Safety of Vitamin D Replacement in Patients with Primary Hyperparathyroidism and Concomitant Vitamin D Deficiency

Abstract

To evaluate the safety of vitamin D replacement in patients with vitamin D deficiency and primary hyperparathyroidism. Retrospective chart review of 35 patients from our endocrine clinic, age 22 to 89 years, diagnosed with primary hyperparathyroidism and vitamin D deficiency, and treated with either 1,000 to 2,000 international units (IU) of vitamin D daily or 50,000 IU of vitamin D weekly for 5 months. Data were collected before and after treatment on serum calcium, 25-hydroxyvitamin D (25-OH D), intact parathyroid hormone (iPTH), phosphorus, alkaline phosphatase, nephrolithiasis, fractures, and osteoporosis. 25-OH D increased significantly, from a baseline of 14.65 ± 6.57 ng/mL to 42.17 ± 12.98 ng/mL after weekly treatment with 50,000 IU of vitamin D (P<.0001), and from 22.42 ± 5.47 ng/mL to 33.33 ± 6.39 ng/mL following daily treatment with 1,000 to 2,000 IU of vitamin D (P<.0001). Pre- and posttreatment unadjusted serum calcium remained stable in the high-dose group (10.80 ± 0.43 mg/dL vs. 10.72 ± 0.67 mg/dL; P = .47), but decreased slightly in the low-dose group (10.76 ± 0.58 mg/dL vs. 10.11 ± 0.54 mg/dL; P = .0007). After adjusting for age, sex, vitamin D, and PTH levels, the small calcium difference in the low-dose group became statistically insignificant.

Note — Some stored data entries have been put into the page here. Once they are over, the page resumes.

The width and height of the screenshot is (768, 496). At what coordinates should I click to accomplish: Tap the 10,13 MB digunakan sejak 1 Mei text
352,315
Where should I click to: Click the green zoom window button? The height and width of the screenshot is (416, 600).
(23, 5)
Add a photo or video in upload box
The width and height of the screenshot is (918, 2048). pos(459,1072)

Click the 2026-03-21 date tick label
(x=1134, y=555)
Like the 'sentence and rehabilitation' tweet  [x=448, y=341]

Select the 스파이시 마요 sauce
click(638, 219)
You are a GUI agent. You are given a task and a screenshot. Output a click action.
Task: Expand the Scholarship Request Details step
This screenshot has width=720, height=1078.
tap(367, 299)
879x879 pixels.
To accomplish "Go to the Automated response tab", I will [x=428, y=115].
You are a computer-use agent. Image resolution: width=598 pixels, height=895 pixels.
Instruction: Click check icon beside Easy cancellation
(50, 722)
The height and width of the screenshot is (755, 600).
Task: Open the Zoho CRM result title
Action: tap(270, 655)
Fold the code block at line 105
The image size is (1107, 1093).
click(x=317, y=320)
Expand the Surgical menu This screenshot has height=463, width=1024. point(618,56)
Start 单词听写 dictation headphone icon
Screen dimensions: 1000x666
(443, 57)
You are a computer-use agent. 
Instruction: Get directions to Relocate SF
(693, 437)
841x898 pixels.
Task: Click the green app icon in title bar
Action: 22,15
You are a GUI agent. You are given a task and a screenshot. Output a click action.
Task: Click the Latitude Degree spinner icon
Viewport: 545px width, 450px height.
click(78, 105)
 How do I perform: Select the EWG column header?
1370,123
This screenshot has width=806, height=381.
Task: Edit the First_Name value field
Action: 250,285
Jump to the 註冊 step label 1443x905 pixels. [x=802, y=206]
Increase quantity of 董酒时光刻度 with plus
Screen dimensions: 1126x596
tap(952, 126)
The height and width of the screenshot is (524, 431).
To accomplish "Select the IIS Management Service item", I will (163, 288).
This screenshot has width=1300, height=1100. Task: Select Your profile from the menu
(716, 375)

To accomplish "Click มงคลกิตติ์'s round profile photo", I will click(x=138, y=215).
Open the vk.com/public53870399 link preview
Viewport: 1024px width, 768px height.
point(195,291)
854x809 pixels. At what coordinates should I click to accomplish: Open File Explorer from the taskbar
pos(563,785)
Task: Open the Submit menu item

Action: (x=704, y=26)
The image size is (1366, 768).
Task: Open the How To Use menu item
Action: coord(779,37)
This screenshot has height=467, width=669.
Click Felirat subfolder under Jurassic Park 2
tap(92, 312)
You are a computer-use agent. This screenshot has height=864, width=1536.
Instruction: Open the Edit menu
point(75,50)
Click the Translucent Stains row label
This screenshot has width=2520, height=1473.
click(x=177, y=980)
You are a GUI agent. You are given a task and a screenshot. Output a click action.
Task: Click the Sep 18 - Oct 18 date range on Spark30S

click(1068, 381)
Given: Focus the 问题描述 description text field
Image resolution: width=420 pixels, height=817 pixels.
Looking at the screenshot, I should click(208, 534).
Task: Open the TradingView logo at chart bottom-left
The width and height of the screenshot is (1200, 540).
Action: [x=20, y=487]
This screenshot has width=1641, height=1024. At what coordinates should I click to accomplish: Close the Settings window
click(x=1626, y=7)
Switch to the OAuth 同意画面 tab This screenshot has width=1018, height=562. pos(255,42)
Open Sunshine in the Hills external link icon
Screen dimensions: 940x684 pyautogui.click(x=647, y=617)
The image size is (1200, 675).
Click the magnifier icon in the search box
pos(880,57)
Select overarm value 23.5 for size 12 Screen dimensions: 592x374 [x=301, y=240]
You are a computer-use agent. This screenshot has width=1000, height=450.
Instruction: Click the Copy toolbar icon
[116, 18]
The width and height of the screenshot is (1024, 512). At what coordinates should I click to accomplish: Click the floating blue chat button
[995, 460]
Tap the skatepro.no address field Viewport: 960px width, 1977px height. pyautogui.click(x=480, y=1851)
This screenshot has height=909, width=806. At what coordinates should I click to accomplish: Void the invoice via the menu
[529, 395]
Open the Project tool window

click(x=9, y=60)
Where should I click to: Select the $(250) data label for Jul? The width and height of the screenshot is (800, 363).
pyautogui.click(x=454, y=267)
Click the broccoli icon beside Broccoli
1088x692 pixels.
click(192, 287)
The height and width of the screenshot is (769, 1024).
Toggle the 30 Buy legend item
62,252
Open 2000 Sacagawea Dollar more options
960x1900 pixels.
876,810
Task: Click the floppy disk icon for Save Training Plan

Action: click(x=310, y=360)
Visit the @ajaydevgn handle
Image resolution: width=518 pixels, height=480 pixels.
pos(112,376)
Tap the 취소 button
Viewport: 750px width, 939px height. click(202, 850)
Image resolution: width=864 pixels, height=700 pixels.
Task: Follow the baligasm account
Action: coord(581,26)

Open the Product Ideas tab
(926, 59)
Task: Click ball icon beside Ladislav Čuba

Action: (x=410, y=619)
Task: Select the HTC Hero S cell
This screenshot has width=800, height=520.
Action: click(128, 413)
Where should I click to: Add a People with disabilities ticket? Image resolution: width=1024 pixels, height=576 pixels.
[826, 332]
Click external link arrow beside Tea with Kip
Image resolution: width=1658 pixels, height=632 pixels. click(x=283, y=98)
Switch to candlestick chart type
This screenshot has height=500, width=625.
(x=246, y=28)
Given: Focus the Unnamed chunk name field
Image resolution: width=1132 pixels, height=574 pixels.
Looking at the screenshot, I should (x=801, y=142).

Treatment with either high or low doses of vitamin D did not significantly change iPTH levels. Creatinine remained stable in all patients, and no new cases of nephrolithiasis were reported. Replacing vitamin D in mild primary hyperparathyroidism is safe, effective, and does not increase calcium to dangerous levels.